BEGIN AVAILABLE DATA

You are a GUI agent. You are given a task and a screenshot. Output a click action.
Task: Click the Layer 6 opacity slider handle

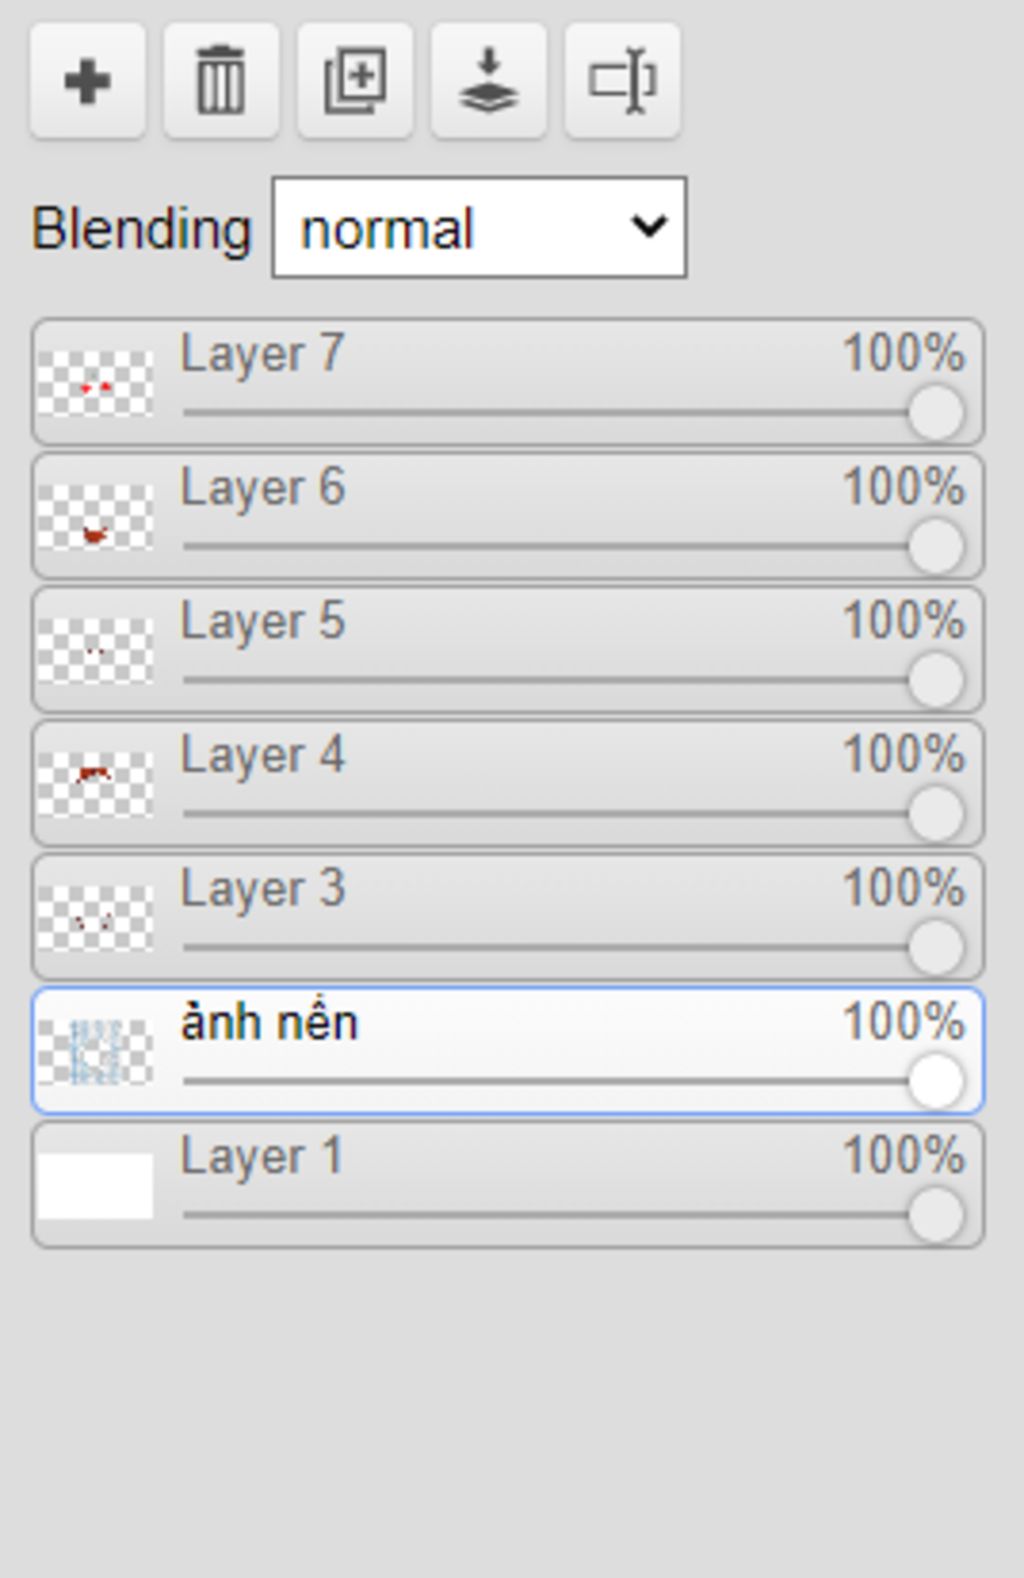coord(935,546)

END AVAILABLE DATA
BEGIN AVAILABLE DATA

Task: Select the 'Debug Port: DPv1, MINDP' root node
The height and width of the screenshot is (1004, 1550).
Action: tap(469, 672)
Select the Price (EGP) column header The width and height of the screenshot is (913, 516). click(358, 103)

END AVAILABLE DATA
BEGIN AVAILABLE DATA

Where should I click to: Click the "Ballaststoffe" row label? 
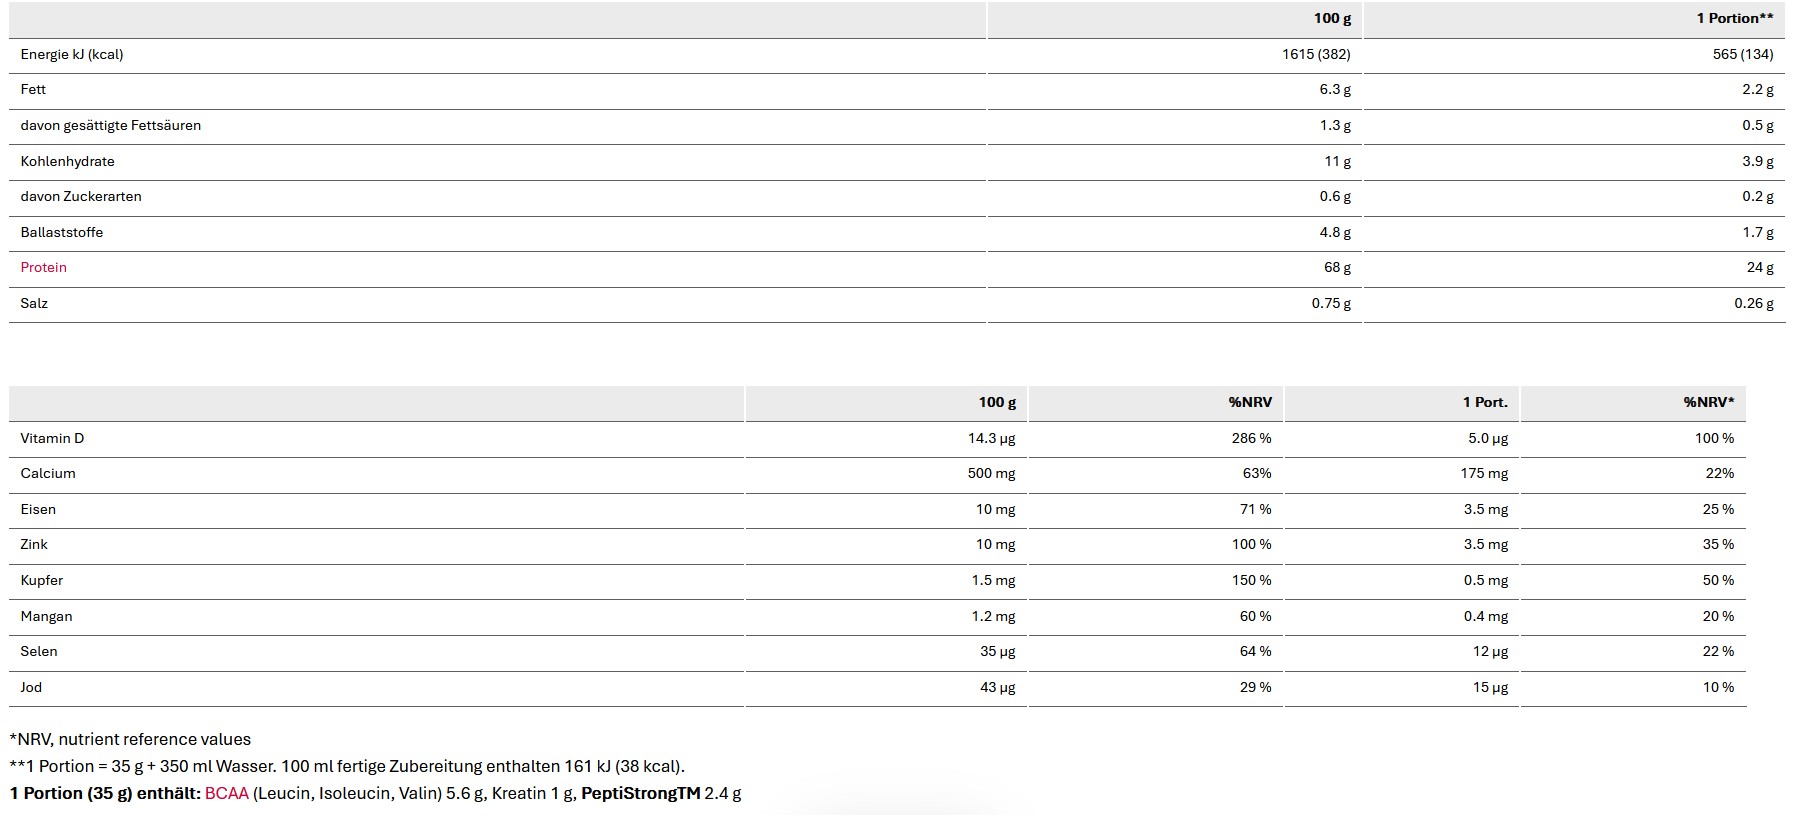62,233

END AVAILABLE DATA

**TASK DESCRIPTION:**
The lines to extract from the data above begin with the line containing "The height and" and end with the line containing "Select the Price". Extract them exactly, including both.

**ANSWER BOX:**
The height and width of the screenshot is (1004, 1550).
Action: tap(469, 672)
Select the Price (EGP) column header The width and height of the screenshot is (913, 516). click(358, 103)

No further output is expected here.